Hughes' report is filled with graphs illustrating production and consumption world-wide and by field. Here is an example:
The Haynesville, Barnett, Fayetteville, and Woodford plays, which collectively produce 68 percent of United States shale gas, are late-middle-aged in terms of the life cycle of shale plays. Unless there is a substantial increase in gas price and a large ramp-up in drilling, these plays will go into terminal decline. The prognosis for the top nine shale plays in the United States, which account for 95 percent of shale gas production, is presented in Table 2.
Hughes also discusses the two biggest oil shale plays, the Bakken and the Eagle Ford. Together, these fields produce more than 80 percent of tight oil production in the US. "Overall field decline rates are such that 40 percent of production must be replaced annually to maintain production."
Given the EIA estimate of available well locations, the Bakken, which has produced about half a billion barrels to date, will ultimately produce about 2.8 billion barrels by 2025 (close to the low end of the USGS estimate of 3 billion barrels). Similarly, the Eagle Ford will ultimately produce about 2.23 billion barrels, which is close to the EIA estimate of 2.46 billion barrels. Together these plays may yield a little over 5 billion barrels, which is less than 10 months of U.S. consumption.
Some figures from Hughes' discussion of the Eagle Ford:
"The future production profile of the Eagle Ford--assuming a total of 11,406 effective locations, a 40 percent overall field decline, and current rates of drilling with all new wells performing as in 2011--is illustrated in Figure 75. This yields a production profile which rises 34 percent from June 2012 levels to a peak of 0.891 million barrels per day in 2016 as illustrated in Figure 75. At this point, with all well locations drilled, production declines at the overall field decline rate of about 40 percent. The overall field decline may decrease somewhat over time after peak as wells approach terminal decline rates. This also assumes that 70 percent of the wells drilled to date have targeted the oil-rich portion of the
Eagle Ford play. Total oil recovery in this scenario is about 2.23 billion barrels by 2025, which agrees quite well with the EIA's estimate of 2.46 billion barrels.157 Average well production falls below 10 bbls/d in this scenario by 2021."
Hughes' report provides a wealth of data and puts the "shale boom" in perspective. He may be overly pessimistic, but he certainly makes one think about the world's unsustainable thirst for hydrocarbons.

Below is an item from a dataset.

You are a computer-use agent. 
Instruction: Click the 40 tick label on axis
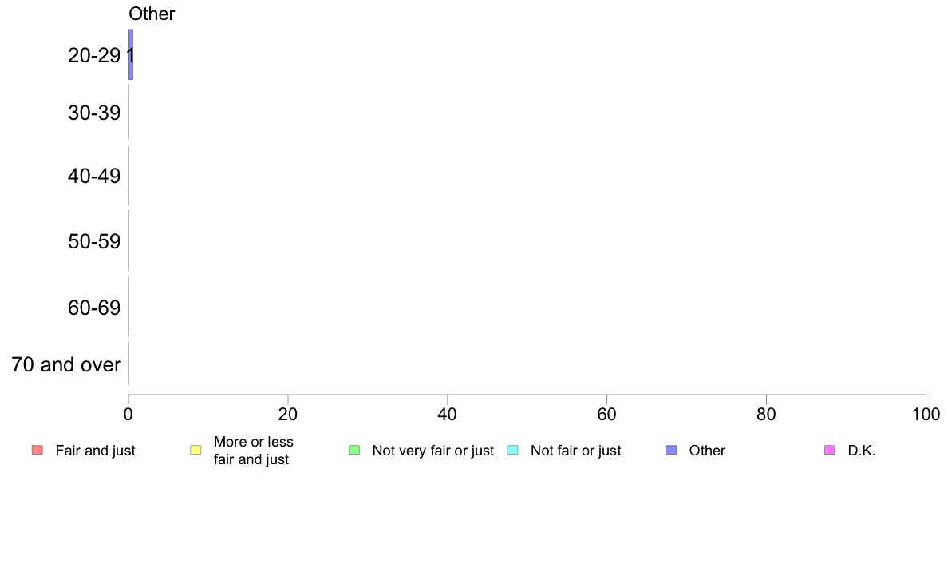point(448,414)
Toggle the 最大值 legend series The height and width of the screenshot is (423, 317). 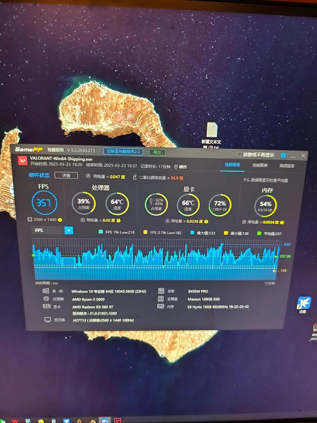point(192,233)

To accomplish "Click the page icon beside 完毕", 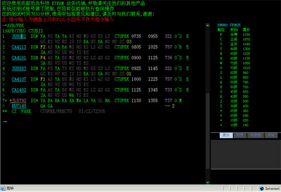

I ran across an article in the New York Times about a new publication, "The Boom," becoming popular with oil field workers in the Eagle Ford. It's a good read. And it's free online. Check out the article in the August publication, "Eagle Ford Shale Takeaways." It's a reprint of an article from Drillinginfo, based on Drillinginfo's analysis of several thousand wells in the Eagle Ford play. One conclusion from that article:
The very best Eagle Ford Shale operators produce 30% to 40% better than the median FOR THE SAME QUALITY OF ROCK, and they produce three times as much as operators at the low end. ... The implications for mineral owners in this scenario are obvious. Massive gaps in production naturally lead to large gaps in royalty payments. A 25% royalty lease with an average operator is equivalent to an 18% royalty lease with the best operators. That same lease with the worst operators is the same as an 8% lease with the best.
Also check out Texas Eagle Ford Shale Magazine, another digital publication catering to the Eagle Ford play.
Here are two emerging technologies that could change how we might use natural gas to fuel our cars and electrify our homes and offices.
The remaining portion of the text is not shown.